MATERIALS PROVIDED:
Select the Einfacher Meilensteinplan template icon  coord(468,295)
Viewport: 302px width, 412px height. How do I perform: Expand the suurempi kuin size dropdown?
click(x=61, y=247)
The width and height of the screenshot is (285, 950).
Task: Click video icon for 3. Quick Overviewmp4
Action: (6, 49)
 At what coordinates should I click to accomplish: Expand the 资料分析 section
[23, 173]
--
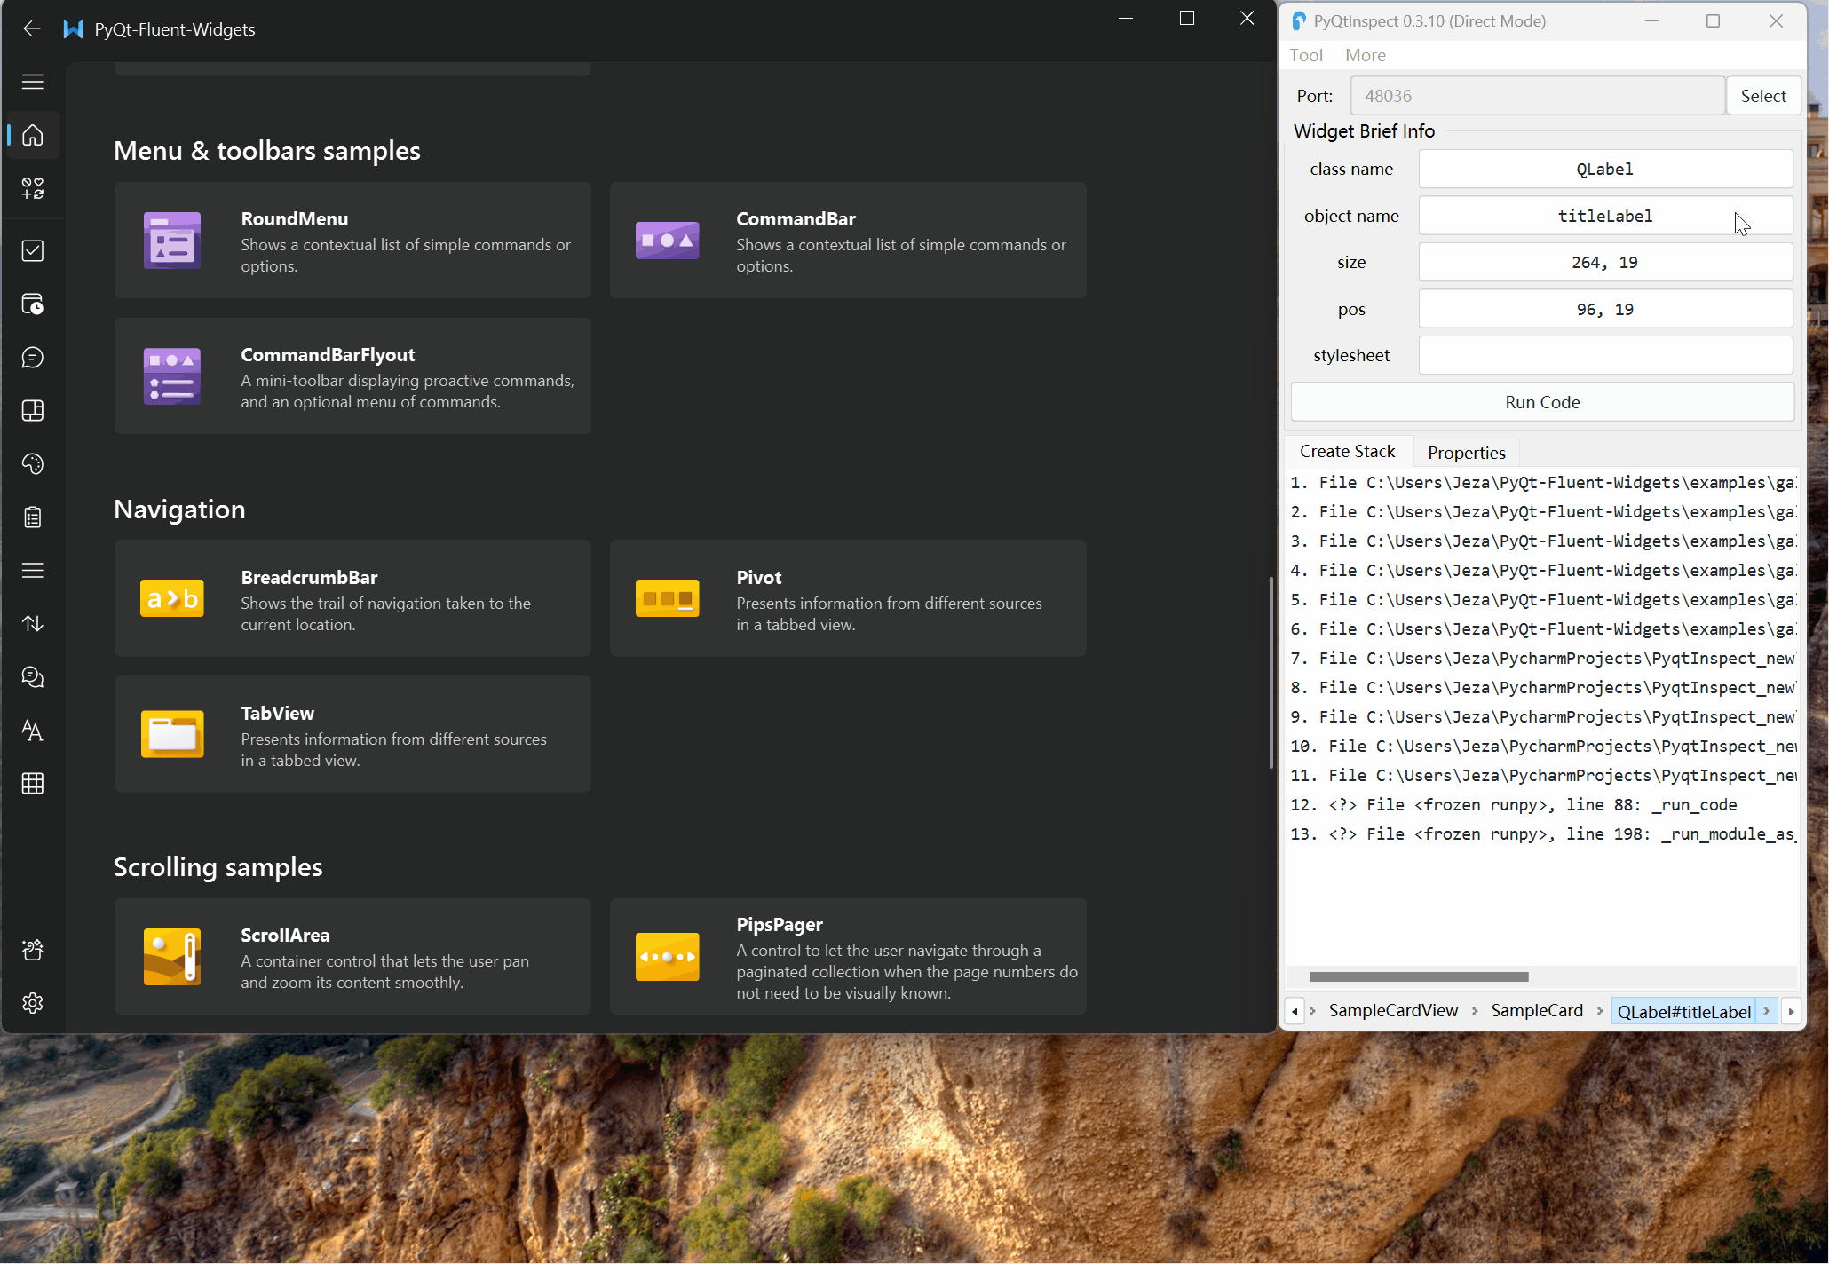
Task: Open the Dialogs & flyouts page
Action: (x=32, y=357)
==
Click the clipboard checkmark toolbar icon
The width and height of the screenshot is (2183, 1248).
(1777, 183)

GIVEN TASK: Rewrite the lines from the one containing "Click the clipboard checkmark toolbar icon" through the one containing "(1777, 183)", inclusive, with "toolbar" replaced by "ribbon" and nothing else changed.

RESPONSE BELOW:
Click the clipboard checkmark ribbon icon
The width and height of the screenshot is (2183, 1248).
(1777, 183)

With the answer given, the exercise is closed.